Retype every entry word for word. Omit the pictures.

────────────────

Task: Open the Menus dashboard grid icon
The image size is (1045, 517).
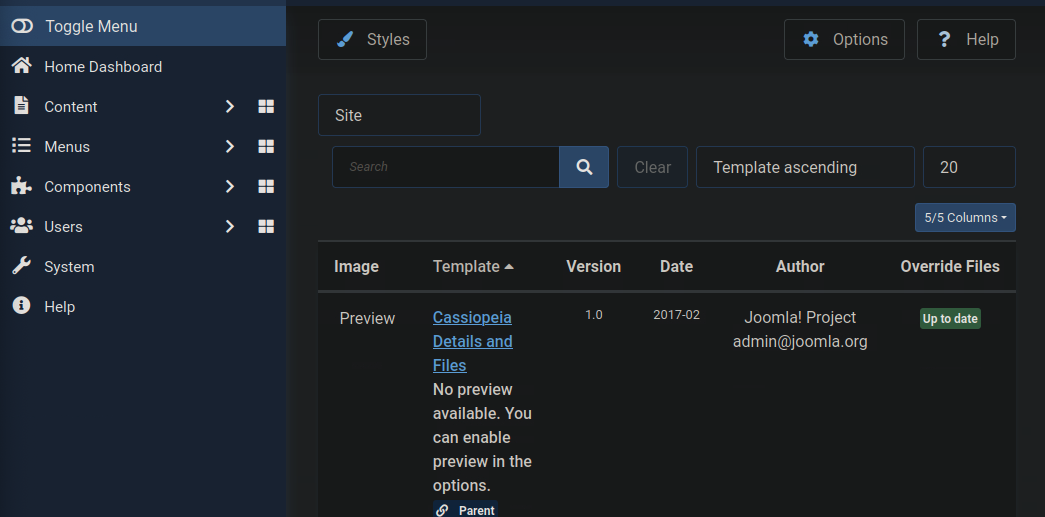Action: [266, 147]
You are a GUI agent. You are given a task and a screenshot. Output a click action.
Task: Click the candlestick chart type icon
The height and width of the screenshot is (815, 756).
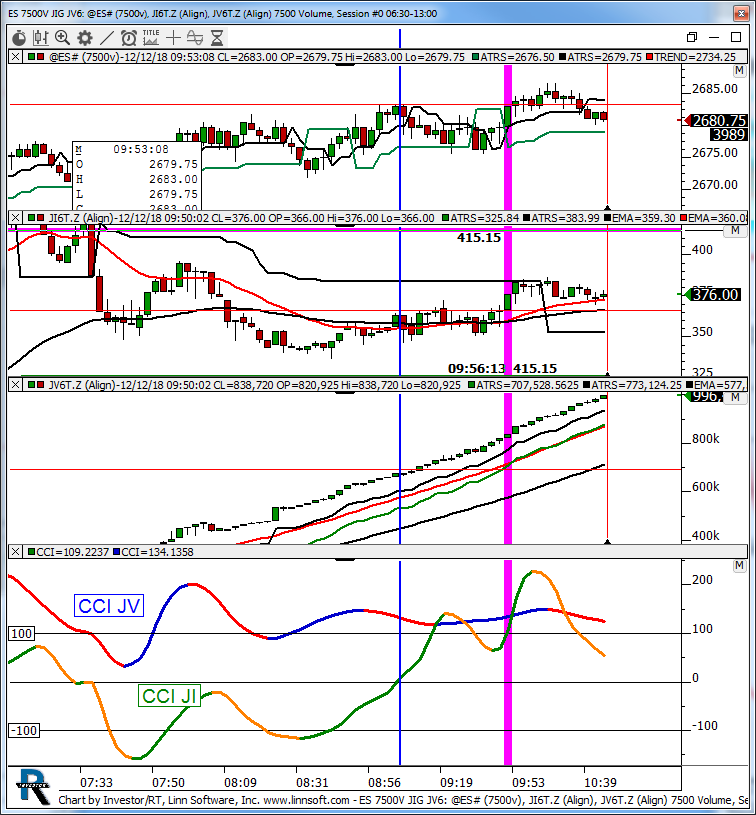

────────────────

Worked solution
Task: Open the Menus dashboard grid icon
The image size is (1045, 517).
Action: [266, 147]
You are a GUI agent. You are given a task and a screenshot. Output a click action.
Task: Click the candlestick chart type icon
The height and width of the screenshot is (815, 756).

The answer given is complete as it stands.